NeutralA stock rated as "Neutral" is expected to perform in line with the overall market or a specific benchmark. This rating indicates that the stock is neither particularly attractive nor unattractive for investment. Investors may consider holding onto the stock, as it is not expected to either significantly outperform or underperform the market.

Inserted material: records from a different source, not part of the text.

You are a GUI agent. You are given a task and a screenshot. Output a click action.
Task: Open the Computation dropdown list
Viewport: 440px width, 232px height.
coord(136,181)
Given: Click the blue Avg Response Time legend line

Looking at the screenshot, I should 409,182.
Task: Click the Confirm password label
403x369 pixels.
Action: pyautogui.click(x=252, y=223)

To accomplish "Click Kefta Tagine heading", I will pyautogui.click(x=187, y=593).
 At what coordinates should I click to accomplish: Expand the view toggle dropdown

UnderperformA stock rated as "Underperform" is expected to perform worse than the overall market or a specific benchmark over the near-to-medium term. This rating suggests that the stock may deliver lower returns compared to the average returns of other stocks in the same sector or market index. Investors might consider selling the stock or avoiding it as an investment.

Disclaimer

This AI Analyst Stock Report is automatically generated by our AI systems using advanced algorithms and publicly available financial, technical, and market data. While the information provided aims to be accurate and insightful, it is intended for informational purposes only and should not be considered financial advice. Any content created by an AI (Artificial Intelligence) system may contain inaccuracies and/or contain errors. Investing in stocks carries inherent risks, and past performance is not indicative of future results. This report does not account for your personal financial circumstances, objectives, or risk tolerance. Always conduct your own research or consult with a qualified financial advisor before making investment decisions. The analysis and recommendations provided are based on historical and current data and may not fully reflect future market conditions or unexpected developments. Neither the creators of this report nor its affiliated entities guarantee the accuracy, completeness, or reliability of the information presented. Use this report at your own discretion and risk.